■ Required tasks
[1] List every person named in the text about Archibald Walker Finlayson other than Archibald himself.
[2] According to the Archibald Walker Finlayson text, how many servants did the Merchiston house require?
[3] Please copy word for word the stretch of the Archibald Walker Finlayson text from "Archibald Walker Finlayson J.P." through "of flax mechanically.".

■ Page text
[Start of section]
Archibald Walker Finlayson J.P.

Archibald Walker Finlayson was a linen thread manufacturer whose company had factories in Johnstone, Renfrewshire and in the USA.

He was born in October 1849 (1) the oldest child of James Finlayson and his wife Rachel nee Watson. At that time they were living in Paisley. His father was a linen thread manufacturer, one of the first to introduce the spinning of flax mechanically.

  (2 ) In 1844, James and his brother Charles and C.H, Bousefield had established a business manufacturing linen thread which continued in production up to 1958 and formed part of the Linen Thread Company Ltd. The factory became a major employer in Johnstone. So Archibald was born into a successful family business.

Merchiston House
Figure 1. Merchiston House. From Canmore.

 His education is not known. At the age of 21years, (3 ) he is living with his parents and brothers and sisters in the family home , Merchiston, Johnstone, Renfrewshire , an impressive turreted building which required 7 servants to run (4). Later this house was to become part of the estate of the Western Regional Hospital Board as Merchiston Hospital.(5 )

In 1847 at the age of 25 years, he wrote to the Glasgow Herald (6 ) as one of the shareholders in what became known as the The Blochairn Share Scandal-effectively a “bubble”- which had promised impossibly high returns and which lost many small shareholders money. The subject was taken up by the Glasgow Herald in an article published the next day.(7 )
[End of section]
■ Data excerpts
[Start of section]
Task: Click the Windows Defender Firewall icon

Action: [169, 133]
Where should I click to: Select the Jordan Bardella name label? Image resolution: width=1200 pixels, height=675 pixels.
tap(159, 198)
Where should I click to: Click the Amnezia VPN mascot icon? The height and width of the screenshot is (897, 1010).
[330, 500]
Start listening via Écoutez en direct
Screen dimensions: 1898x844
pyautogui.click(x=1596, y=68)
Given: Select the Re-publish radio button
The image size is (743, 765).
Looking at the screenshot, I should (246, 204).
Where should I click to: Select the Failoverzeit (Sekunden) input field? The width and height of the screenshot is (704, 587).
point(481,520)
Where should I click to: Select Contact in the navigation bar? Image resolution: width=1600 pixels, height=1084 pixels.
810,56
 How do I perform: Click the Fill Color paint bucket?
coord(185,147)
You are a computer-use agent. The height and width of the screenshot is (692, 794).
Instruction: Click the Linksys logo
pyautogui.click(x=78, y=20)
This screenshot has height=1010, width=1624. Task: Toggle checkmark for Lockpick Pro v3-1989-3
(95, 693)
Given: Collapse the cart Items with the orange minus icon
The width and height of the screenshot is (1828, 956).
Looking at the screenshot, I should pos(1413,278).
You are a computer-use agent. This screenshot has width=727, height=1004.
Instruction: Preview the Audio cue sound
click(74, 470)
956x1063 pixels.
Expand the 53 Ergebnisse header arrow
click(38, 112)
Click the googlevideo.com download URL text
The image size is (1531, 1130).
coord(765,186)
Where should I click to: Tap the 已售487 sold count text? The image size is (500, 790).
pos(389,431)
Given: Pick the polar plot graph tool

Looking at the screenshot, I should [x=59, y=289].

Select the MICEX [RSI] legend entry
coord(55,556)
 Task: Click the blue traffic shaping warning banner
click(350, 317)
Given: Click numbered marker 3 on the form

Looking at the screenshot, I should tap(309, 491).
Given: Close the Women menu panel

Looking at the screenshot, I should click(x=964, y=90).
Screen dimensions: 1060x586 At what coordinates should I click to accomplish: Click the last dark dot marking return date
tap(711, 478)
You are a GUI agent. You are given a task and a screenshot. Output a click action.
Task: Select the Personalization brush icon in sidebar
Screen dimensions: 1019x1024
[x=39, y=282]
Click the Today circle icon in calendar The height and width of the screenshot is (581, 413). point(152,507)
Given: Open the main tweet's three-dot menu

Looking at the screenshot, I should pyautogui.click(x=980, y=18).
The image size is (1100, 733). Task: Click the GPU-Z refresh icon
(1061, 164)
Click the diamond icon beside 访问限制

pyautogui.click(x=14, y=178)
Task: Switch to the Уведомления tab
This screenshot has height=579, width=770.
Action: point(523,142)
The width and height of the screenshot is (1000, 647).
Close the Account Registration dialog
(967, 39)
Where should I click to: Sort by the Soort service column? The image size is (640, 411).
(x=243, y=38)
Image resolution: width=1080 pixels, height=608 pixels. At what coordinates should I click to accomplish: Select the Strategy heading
[End of section]
■ Answers by task
[1]
James Finlayson
Rachel (nee Watson)
Charles
C.H. Bousefield

[2] Seven servants.

[3]
Archibald Walker Finlayson J.P.

Archibald Walker Finlayson was a linen thread manufacturer whose company had factories in Johnstone, Renfrewshire and in the USA.

He was born in October 1849 (1) the oldest child of James Finlayson and his wife Rachel nee Watson. At that time they were living in Paisley. His father was a linen thread manufacturer, one of the first to introduce the spinning of flax mechanically.